This year's tutors include Scott Fitzgerald (a German and English major), Sanjeev Francis (biology and philosophy), Chris Freed (sociology), Carin Gado (English), Maria Petroccione (English), Melanie Rinaldi (mathematics/master of arts in teaching), Linda Seymour (English), and Anne Marie Sullivan (psychology).

The Writing Center is open six days a week. Students can make an appointment or just drop in. The tutors suggest coming in several days before a paper is due to avoid a lot of panic.

Chapter Five – The More You Write

THE MORE YOU WRITE, THE BETTER YOU ARE – Laura Chauncey, a senior English major and French minor, believes that “the more you write, the more you improve as a writer.” That's one reason she likes the College's writing requirements; another, she says, is that “no matter what your major, it is important to write well and communicate effectively.” Laura is beginning the last requirement of the writing program-the senior writing experience. In a sense, Laura Chauncey has been preparing for her senior writing experience for four years.

The writing experience will be a seminar in which she will focus on one or two authors for an entire term. She will complete a project and a lengthy piece of writing at the end of the course.

“I feel prepared for an intense amount of reading and writing,” she says. “Over the years I've adapted to reading large amounts, and

1 think it will be good to follow one or two authors. I think the program will be very insightful.”

All seniors at the College must complete a senior writing experience. In the social sciences, for example, everyone writes a thesis. Many students get another test of their writing when they prepare presentations for the College's Charles P. Steinmetz Symposium or the National Conference on Undergraduate Research.

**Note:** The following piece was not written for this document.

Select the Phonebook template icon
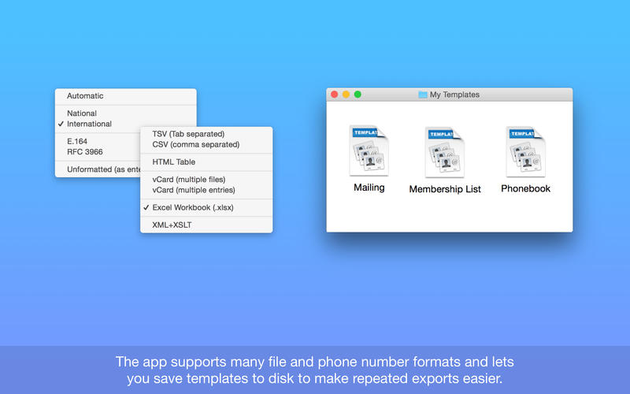Viewport: 630px width, 394px height. click(x=525, y=153)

In the English Department, seniors study significant literary issues through an intensive examination of a major author or combination of authors. This year, for example, the seminars include a study of the fiction of Charles Brockden Brown and Nathanial Hawthorne through their use of the Gothic as a projection of the unconscious; other recent topics include a study of the plays of Christopher Marlowe, Shakespeare's contemporary and rival, and a study of the plays of Oscar Wilde and George Bernard Shaw.

Students gain the experience of doing research, focusing on a specific topic and completing a lengthy in-depth piece of writing. The process has proven attractive to employers who like to see that students have the experience of working with and writing about a complex subject.

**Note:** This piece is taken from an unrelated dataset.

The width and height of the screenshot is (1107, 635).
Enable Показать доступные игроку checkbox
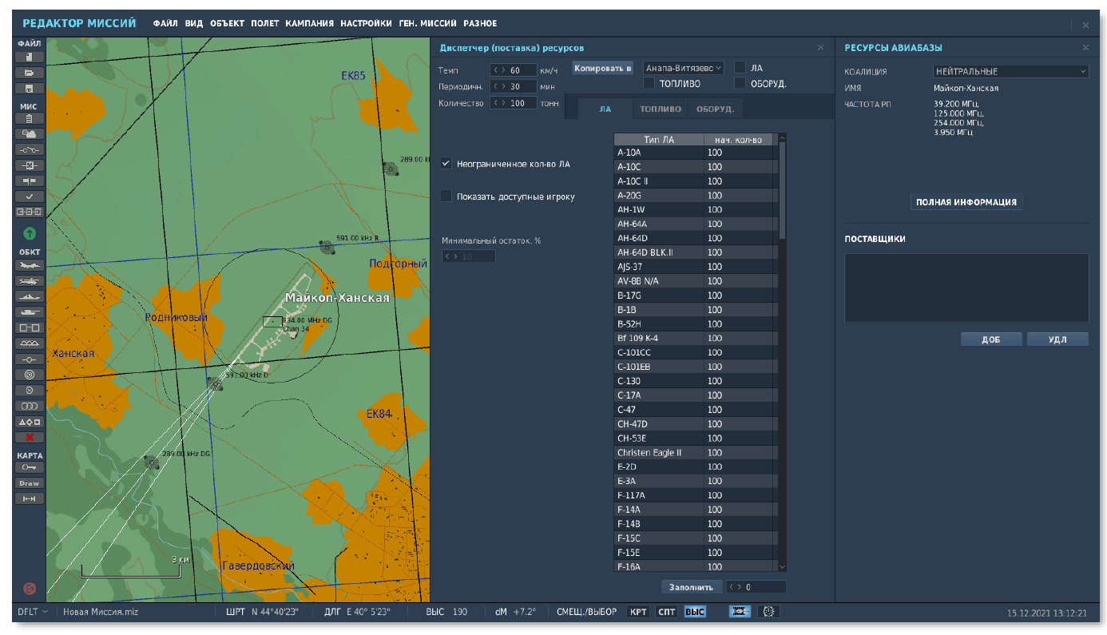pyautogui.click(x=446, y=196)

Because Laura has gone through the Freshman Preceptorial, the writing course requirements, and is about to face the senior writing experience, she feels prepared for the future, confident that she has developed the ability to communicate effectively.

During her years at Union, she has found that initial struggles-such as formulating a
thesis-have gotten a little easier. She pulled out a few of the papers she wrote her freshman year and saw some positive changes. “I've become a more concise, focused writer,” she says. She's learned to say what she needs to say in fewer, more direct sentences, and she has learned stay away from broad, sweeping statements.

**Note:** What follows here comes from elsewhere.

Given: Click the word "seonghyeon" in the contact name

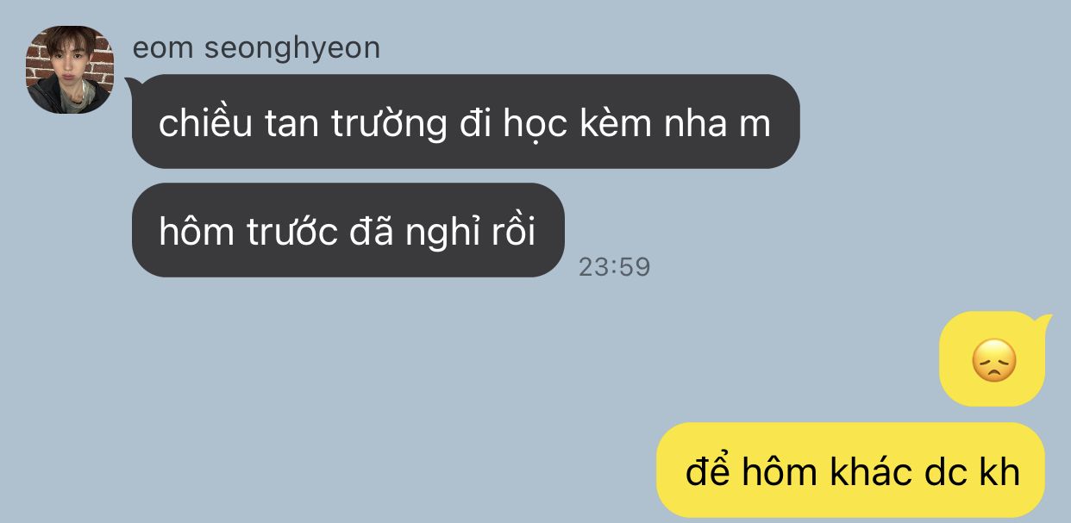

The improvements, she says, have been encouraged by her professors. Laura has found her teachers to be encouraging and willing to spend time with her as she works through papers and other assignments. Recently, as a professor was reviewing a paper with her, he commented on her strong writing skills and potential as a writer.

“Professors are really interested in their students' development, and it doesn't end in the classroom,” she says. “They get to know each student as a person as well as taking the time to talk about classes and papers.”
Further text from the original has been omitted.